International Women’s Day

March 8 was International Women's Day. I am proud of, grateful for and celebrate those who have protected and continue to protect women’s rights and opportunities.

Thank you to those who fought for women’s right to vote. It sounds ridiculous to me that women did not have the right to vote at any time, but, as a woman judge alluded to recently, women obtained the right to vote only about 95 years ago.

Thank you to Lilly Ledbetter, who had the courage to challenge the fact that she was being paid less than her male counterparts at Goodyear Tire and Rubber Company for doing the same work. Her nearly decade long fight led to President Obama’s Lilly Ledbetter Fair Pay Act, which, among other things, states that the discriminatory compensation decision that starts the clock to bring a claim occurs with each discriminatory pay check[1]. Thank you to those who have made California the state with the strongest equal pay protections[2].
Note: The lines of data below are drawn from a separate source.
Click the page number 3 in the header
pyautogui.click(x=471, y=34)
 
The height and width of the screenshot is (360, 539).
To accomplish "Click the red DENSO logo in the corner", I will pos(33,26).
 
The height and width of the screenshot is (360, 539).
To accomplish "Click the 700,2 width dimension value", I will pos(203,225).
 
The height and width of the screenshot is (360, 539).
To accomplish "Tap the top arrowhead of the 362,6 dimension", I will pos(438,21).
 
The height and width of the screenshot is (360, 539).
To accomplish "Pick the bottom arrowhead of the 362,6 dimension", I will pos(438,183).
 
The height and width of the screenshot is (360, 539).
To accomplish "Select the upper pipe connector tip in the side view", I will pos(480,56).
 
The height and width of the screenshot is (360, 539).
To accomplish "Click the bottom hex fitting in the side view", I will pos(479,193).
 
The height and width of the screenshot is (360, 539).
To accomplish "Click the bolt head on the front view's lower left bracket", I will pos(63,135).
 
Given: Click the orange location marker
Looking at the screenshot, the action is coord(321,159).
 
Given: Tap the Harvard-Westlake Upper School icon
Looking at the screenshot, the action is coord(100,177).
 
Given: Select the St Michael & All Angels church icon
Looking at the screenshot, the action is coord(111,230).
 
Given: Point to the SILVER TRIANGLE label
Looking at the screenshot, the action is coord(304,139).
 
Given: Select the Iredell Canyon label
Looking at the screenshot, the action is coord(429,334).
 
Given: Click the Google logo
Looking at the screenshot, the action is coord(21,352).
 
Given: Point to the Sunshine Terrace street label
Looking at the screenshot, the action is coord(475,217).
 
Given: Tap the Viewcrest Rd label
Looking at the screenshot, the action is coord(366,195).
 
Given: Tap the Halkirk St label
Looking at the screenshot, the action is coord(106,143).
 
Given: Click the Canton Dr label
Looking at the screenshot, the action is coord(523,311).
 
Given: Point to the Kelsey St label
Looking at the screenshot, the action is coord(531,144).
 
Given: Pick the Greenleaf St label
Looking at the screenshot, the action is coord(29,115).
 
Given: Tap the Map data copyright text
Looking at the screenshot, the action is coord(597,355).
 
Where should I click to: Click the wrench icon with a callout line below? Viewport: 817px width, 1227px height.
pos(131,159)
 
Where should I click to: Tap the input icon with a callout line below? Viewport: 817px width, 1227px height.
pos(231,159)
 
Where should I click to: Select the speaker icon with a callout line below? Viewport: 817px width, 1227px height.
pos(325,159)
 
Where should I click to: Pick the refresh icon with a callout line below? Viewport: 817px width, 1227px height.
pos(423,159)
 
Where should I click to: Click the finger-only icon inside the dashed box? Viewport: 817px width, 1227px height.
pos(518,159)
Thank you to female attorney Lori Rifkin, who refused to put up with her male opposing counsel’s sexist comment that her raising her voice at him was “unbecoming of a woman.[3]” Thank you to Magistrate Judge Grewal for recognizing the preposterousness of such a comment and ordering the sexist counsel to pay $250 to the Women Lawyers Association of Los Angeles Foundation.

Thank you to those who fight for and celebrate women’s rights and education around the world: women in the Philippines can now run for president there[4]. Malala Yousafzai, who even after being shot by the Taliban for her girls' education advocacy, continues to raise funds for girls’ education and work to “empower girls to raise their voices, to unlock their potential and to demand change” in Pakistan[5].

Thank you to the women who support other women because they know generally, we are in similar boats.